Opsi lockdown lokal atau karantina wilayah secara selektif perlu dipertimbangkan oleh pemerintah Indonesia, kata dia, melihat upaya social distancing atau pembatasan sosial berskala besar belum secara konsisten diterapkan di masyarakat.
“Masih terlihat kepadatan di beberapa sarana transportasi publik, sebagian tempat wisata tetap dikunjungi, sebagian perkantoran, tempat makan, taman terbuka, dan pusat perbelanjaan tetap beraktivitas,” papar dia.
Situasi ini dapat menjadi lebih buruk dan tidak terhindarkan dengan adanya arus mudik pada bulan Ramadan. “Melandaikan kurva dan memperlambat proses penularan covid-19 merupakan hal yang paling krusial karena sistem kesehatan kita saat ini belum mampu menerima beban kasus infeksi covid-19 yang masif,” tuturnya.
Namun dia menggarisbawahi, perlu diperhatikan bagaimana dengan pekerja yang mendapatkan upah dengan kerja harian.
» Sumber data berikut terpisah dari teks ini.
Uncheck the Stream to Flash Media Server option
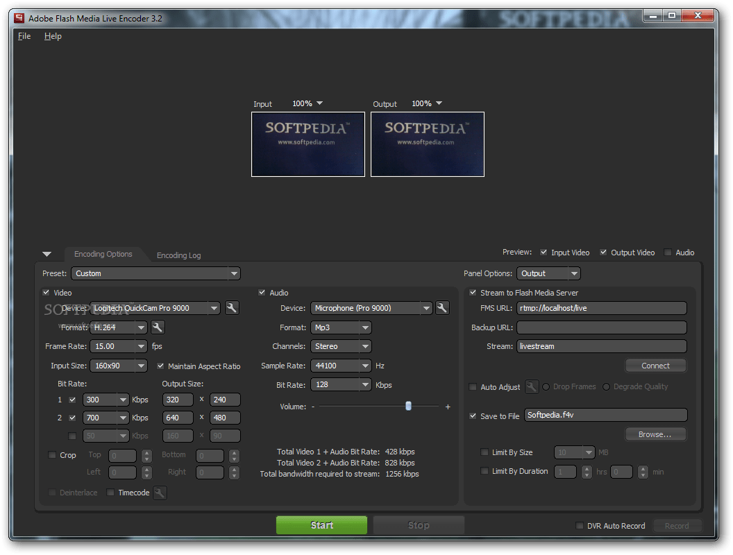 click(x=473, y=292)
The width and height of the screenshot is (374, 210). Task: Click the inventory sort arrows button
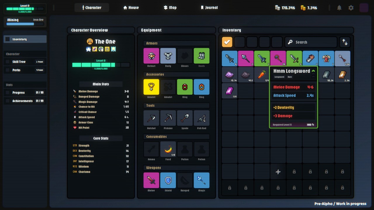345,42
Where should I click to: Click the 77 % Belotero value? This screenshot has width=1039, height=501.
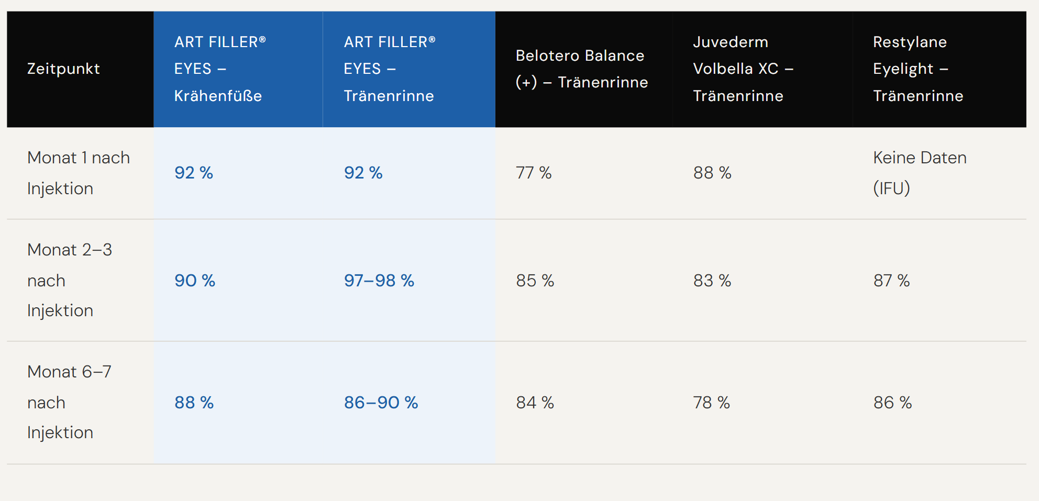coord(534,173)
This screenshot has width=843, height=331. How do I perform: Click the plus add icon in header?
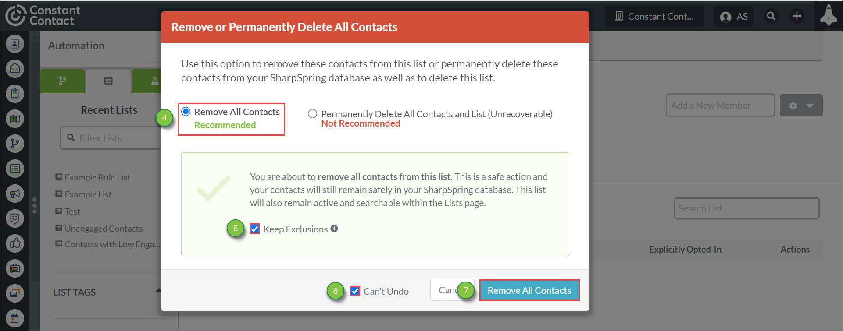pyautogui.click(x=797, y=16)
Negara perlu menjamin hajat hidup seluruh warga dalam wilayah karantina, terutama warga miskin selama minimal 2 pekan karena kegiatan perekonomian akan lumpuh total!
Mari berhitung apabila Jakarta melakukan local lockdown dengan total penduduk 9,6 juta:
Makan 3x sehari dengan asumsi:
Makan pagi: Rp5.000,00
Makan siang: Rp10.000,00
Makan malam: Rp10.000,00
Total untuk makan adalah Rp 25.000,00 (untuk membeli beras, tahu, telor, per orang)
Untuk 1 hari, di Jakarta: 9,6 juta x Rp25.000,00 = Rp240.000.000.000,00
Untuk 14 hari di Jakarta: Rp 3.360.000.000.000,00 = Rp3,3 triliun
Kebutuhan listrik/orang/hari kira-kira Rp4.543,00
Untuk 1 hari, di Jakarta: 9,6 juta x Rp4.543,00 = Rp43.000.000.000,00
Untuk 14 hari di Jakarta: Rp610.000.000.000,00 = Rp610 miliar
Kebutuhan air/orang/hari kira-kira Rp735,00
Untuk 1 hari, di Jakarta: 9,6 juta x Rp 735,00 = Rp7.000.000.000,00
Untuk 14 hari di Jakarta: Rp98.000.000.000,00 = Rp98 miliar
Total Dana 14 hari di Jakarta: Rp4 triliun
Total Penerimaan Pajak Indonesia per November 2019: Rp1.312,4 triliun
Dengan penghitungan demikian, menurut dia, maka rasanya mungkin apabila melakukan local lockdown atau karantina wilayah demi mencegah penularan covid-19 lebih lanjut. Pengembalian sebagian uang pajak dari rakyat untuk rakyat dengan adanya kejadian pandemi seperti ini merupakan tindakan yang wajar.
“Semoga hal ini juga menjadi bahan pertimbangan untuk memberikan sedikit keringanan biaya hidup dasar 14 hari bagi masyarakat Indonesia,” pungkasnya.